Advertising engagement is the goal, but it is not very useful for media planning.
It erases the line between what the medium does and what the ad does, which
is basic to any good measure of media value. A point we will return to shortly.
Media engagement is far less important, so it is even less useful. Media are
often engaging, but it stops there. They don’t usually pass that engagement
through to the ads they carry.
Some recent evidence is in a landmark print study from FCB, Meredith Corporation
and Knowledge Networks. It found that self-defined reader engagement with
a magazine explained very little of the variation in response to the advertising.
Much more was explained by the message.
THE DOOR MEN OF ENGAGEMENT
Media seem to work as the door men of advertising engagement.
They control whether the audience gets to see and respond to the advertising.
So the key to selecting media for advertising engagement is to understand how
they exercise that control.
Unfortunately that’s not what the industry seems to be doing. Instead
measures of advertising engagement are being pushed as a way to improve the
ratings.
OPPORTUNITY TO SEE
Our ratings count people who have the “opportunity to see” ads
in the media we buy. This is not the same as people “seeing” advertising.
Especially now that clutter and the remote encourage inattention and commercial
avoidance.
Advertising engagement would jump us over this gap in the ratings by counting
only people who are, for some rational or emotional reason, “pulled into” or “involved
with” the advertising.
The ARF calls engagement “A Search for 21st Century GRPs.” The
choice of words is surprising. Historically media are measured by audience
delivery. Advertising is measured by response. Engagement-based ratings would
measure media by response.
THE ARF MEDIA MODEL
We’ve bumped into
this problem before. In 2002, the Advertising Research Foundation published “Making
Better Media Decisions.” This was its second attempt at telling advertisers
how to measure media.
The ARF chose advertising exposure as the standard because it is the highest-level
media measure (there are eight) which is not confused by creative effects.
The principle is media shouldn’t be credited or punished for response
to the advertising they carry, since it is beyond their control.
This is the
position taken by nearly all media. Why should they be paid less because
the product is poor or the ads are weak? They have a point.
ENGAGED OR ENGAGE-ABLE?
To sensibly include
engagement in planning we have to combine media research, which measures the
size and nature of the audience, with creative research which measures response
to specific brand advertising.
Advertising engagement measures are ongoing, using a wide assortment of copy-testing
techniques. They can tell us how likely it is that a given ad will engage a
prospect.
Measures of media’s contribution to advertising engagement are almost
non-existent.
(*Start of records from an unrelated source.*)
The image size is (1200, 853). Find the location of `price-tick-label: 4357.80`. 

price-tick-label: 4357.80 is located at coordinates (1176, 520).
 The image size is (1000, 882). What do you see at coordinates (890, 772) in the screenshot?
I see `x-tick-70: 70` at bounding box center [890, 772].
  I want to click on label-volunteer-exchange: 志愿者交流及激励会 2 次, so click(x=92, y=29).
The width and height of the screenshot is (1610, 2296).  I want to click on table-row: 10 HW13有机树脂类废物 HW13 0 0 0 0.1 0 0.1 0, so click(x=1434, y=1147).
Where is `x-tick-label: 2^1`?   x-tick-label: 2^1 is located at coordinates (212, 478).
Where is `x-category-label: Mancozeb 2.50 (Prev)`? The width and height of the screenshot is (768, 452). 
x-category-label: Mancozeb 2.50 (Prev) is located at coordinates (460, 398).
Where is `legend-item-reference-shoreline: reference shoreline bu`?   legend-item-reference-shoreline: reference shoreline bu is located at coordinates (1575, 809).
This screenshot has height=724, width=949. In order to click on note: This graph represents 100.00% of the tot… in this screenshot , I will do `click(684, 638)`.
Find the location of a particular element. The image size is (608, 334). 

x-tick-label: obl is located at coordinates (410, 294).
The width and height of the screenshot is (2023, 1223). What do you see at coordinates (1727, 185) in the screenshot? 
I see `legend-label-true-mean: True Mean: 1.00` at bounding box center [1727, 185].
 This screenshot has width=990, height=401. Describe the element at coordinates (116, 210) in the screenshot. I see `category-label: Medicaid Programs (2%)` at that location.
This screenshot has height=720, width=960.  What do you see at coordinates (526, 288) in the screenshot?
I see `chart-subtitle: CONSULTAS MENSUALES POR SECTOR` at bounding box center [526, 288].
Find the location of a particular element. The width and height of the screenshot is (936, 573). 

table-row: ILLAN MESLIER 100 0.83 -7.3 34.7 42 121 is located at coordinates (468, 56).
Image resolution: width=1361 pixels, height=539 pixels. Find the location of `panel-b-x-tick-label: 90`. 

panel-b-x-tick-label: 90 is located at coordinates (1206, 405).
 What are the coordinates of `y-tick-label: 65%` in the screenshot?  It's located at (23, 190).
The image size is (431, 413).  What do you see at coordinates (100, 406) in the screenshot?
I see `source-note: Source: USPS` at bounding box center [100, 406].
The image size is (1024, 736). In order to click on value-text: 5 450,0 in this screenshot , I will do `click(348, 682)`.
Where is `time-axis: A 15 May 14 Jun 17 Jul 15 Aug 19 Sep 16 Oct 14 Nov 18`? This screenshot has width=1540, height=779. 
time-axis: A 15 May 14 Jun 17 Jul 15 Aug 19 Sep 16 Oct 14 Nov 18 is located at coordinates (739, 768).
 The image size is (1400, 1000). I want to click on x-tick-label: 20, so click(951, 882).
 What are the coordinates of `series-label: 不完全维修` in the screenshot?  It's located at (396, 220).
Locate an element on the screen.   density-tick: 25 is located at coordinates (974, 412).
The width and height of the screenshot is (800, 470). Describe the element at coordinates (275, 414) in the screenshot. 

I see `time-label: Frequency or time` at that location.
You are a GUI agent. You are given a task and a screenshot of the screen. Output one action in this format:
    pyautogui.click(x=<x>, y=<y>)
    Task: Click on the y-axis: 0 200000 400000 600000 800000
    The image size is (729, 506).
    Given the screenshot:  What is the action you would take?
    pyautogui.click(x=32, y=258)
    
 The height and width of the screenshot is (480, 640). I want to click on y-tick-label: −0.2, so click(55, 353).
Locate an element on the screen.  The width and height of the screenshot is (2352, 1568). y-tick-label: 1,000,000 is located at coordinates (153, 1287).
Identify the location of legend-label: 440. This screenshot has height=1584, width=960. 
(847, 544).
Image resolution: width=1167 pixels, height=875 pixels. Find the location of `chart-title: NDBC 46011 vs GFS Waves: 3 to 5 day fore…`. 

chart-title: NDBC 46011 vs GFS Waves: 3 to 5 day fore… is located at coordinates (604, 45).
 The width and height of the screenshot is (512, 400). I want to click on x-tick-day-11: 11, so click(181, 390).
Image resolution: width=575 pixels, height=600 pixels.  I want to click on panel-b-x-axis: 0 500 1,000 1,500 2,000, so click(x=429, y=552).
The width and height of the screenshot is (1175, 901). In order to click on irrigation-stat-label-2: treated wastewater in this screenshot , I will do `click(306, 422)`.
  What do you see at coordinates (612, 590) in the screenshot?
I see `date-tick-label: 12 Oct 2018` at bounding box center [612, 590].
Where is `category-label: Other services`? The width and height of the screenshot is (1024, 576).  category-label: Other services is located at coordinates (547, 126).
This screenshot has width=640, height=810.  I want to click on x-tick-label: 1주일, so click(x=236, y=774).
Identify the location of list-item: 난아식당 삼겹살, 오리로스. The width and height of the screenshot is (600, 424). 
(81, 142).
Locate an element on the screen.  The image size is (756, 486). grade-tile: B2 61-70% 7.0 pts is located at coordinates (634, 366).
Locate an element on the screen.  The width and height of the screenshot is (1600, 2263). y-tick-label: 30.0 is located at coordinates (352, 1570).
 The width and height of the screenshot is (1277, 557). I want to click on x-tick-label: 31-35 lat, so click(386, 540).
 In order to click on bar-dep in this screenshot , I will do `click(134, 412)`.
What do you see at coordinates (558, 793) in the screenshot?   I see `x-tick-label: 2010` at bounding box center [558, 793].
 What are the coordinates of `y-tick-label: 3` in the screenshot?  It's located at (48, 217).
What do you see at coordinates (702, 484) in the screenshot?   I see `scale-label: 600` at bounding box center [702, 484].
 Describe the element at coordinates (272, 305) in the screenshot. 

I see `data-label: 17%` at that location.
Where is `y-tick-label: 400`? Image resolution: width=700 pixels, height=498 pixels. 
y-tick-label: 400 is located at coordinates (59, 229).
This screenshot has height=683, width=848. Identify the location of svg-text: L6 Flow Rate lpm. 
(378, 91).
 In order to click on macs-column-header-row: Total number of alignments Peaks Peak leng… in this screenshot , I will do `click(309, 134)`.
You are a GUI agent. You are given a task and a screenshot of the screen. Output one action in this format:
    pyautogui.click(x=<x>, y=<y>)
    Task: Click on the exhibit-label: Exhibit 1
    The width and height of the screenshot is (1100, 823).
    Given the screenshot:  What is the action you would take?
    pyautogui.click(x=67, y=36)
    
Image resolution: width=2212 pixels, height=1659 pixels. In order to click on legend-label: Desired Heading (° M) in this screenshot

They would tell us which programs, channels, time periods or
media are more likely to deliver engaged, or more to the point, engage-able,
consumers to the advertising.
The media variables that appear to help open the door to advertising engagement
are: The suitability of the message to the medium’s audience (user targeting).
The message delivery package, (including clutter). The exposure situation (where,
when and other activities/ distractions). And the size of the unit.
The first measure relates to relevance, the last three to attentiveness.
GATHERER AND GATEKEEPER
To sum up. Media is first an audience gatherer then an ad engagement gatekeeper.
It can assist engagement by attracting an audience suited to the message and
by keeping that audience attentive. Or it can do the opposite.
Media content in itself usually does not create advertising engagement. That
is done by the advertising.
This model suggests that indicators of media engagement like “Quads” (frequency and duration of program viewing) have little bearing on advertising engagement. A conclusion supported by agency research.
If you doubt the limited role of media as the doorman in advertising engagement,
consider that ads for similar products with identical consumer targets
running in identical media (automobiles are a good example) can still vary
widely
in most measures of consumer response.
ENGAGEMENT AND PLANNING
So how do we bring engagement into media planning? Certainly adjusting audience
counts for consumers who actually see the ads is an essential first step. Identifying
the media characteristics that encourage advertising engagement (as outlined
above) is another. Both are within reach.
But looking to media for advertising engagement crosses the line. That’s
not media’s job.
In the immortal words of FCB’s Roger Baron, “If
you want engagement, make a more engaging ad.”